__EXERCISE OBJECTIVE__
Starting at the top of the data and ending with the line that holds "Правила сайта (172, 2321)", transcribe each line exactly; include both ends.

[[ INPUT RECORDS open ]]

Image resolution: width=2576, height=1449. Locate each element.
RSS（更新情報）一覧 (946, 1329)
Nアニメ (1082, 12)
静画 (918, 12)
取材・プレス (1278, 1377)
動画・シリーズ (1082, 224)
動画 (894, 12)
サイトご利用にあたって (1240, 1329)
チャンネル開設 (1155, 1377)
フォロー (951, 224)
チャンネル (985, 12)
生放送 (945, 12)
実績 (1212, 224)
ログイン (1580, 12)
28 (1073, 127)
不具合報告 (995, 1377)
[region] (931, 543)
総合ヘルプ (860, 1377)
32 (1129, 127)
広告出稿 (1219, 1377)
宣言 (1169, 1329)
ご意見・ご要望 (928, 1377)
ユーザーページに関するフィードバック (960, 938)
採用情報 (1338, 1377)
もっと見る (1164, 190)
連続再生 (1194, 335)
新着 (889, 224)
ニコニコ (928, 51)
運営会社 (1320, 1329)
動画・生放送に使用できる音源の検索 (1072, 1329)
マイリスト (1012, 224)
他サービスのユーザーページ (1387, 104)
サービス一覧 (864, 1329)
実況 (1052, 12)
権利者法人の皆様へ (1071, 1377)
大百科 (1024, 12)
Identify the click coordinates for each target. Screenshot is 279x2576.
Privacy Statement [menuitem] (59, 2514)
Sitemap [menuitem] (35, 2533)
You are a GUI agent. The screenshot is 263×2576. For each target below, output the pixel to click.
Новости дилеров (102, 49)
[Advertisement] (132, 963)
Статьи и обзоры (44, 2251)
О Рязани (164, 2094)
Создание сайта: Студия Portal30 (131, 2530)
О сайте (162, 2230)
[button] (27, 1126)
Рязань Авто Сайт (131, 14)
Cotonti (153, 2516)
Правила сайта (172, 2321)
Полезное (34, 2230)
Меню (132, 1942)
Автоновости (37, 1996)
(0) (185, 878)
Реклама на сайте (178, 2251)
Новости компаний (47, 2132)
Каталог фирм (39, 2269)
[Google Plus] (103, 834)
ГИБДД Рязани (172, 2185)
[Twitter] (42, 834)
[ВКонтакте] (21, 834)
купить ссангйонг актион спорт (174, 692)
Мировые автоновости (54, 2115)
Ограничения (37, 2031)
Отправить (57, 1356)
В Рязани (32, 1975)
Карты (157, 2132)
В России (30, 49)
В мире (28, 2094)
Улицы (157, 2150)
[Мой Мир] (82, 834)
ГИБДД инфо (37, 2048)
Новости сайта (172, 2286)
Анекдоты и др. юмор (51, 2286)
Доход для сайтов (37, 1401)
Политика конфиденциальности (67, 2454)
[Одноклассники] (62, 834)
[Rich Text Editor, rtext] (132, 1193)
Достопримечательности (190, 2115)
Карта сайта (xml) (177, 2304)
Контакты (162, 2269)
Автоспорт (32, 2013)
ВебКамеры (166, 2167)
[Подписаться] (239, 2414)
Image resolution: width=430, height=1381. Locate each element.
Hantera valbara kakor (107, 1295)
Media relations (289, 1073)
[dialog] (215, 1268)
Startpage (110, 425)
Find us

[[ INPUT RECORDS closed ]]

__RESULT FOR THIS TASK__
Image resolution: width=2576, height=1449. Locate each element.
RSS（更新情報）一覧 (946, 1329)
Nアニメ (1082, 12)
静画 (918, 12)
取材・プレス (1278, 1377)
動画・シリーズ (1082, 224)
動画 (894, 12)
サイトご利用にあたって (1240, 1329)
チャンネル開設 (1155, 1377)
フォロー (951, 224)
チャンネル (985, 12)
生放送 (945, 12)
実績 (1212, 224)
ログイン (1580, 12)
28 (1073, 127)
不具合報告 (995, 1377)
[region] (931, 543)
総合ヘルプ (860, 1377)
32 (1129, 127)
広告出稿 (1219, 1377)
宣言 (1169, 1329)
ご意見・ご要望 (928, 1377)
ユーザーページに関するフィードバック (960, 938)
採用情報 (1338, 1377)
もっと見る (1164, 190)
連続再生 (1194, 335)
新着 (889, 224)
ニコニコ (928, 51)
運営会社 (1320, 1329)
動画・生放送に使用できる音源の検索 (1072, 1329)
マイリスト (1012, 224)
他サービスのユーザーページ (1387, 104)
サービス一覧 (864, 1329)
実況 (1052, 12)
権利者法人の皆様へ (1071, 1377)
大百科 (1024, 12)
Identify the click coordinates for each target. Screenshot is 279x2576.
Privacy Statement [menuitem] (59, 2514)
Sitemap [menuitem] (35, 2533)
You are a GUI agent. The screenshot is 263×2576. For each target below, output the pixel to click.
Новости дилеров (102, 49)
[Advertisement] (132, 963)
Статьи и обзоры (44, 2251)
О Рязани (164, 2094)
Создание сайта: Студия Portal30 (131, 2530)
О сайте (162, 2230)
[button] (27, 1126)
Рязань Авто Сайт (131, 14)
Cotonti (153, 2516)
Правила сайта (172, 2321)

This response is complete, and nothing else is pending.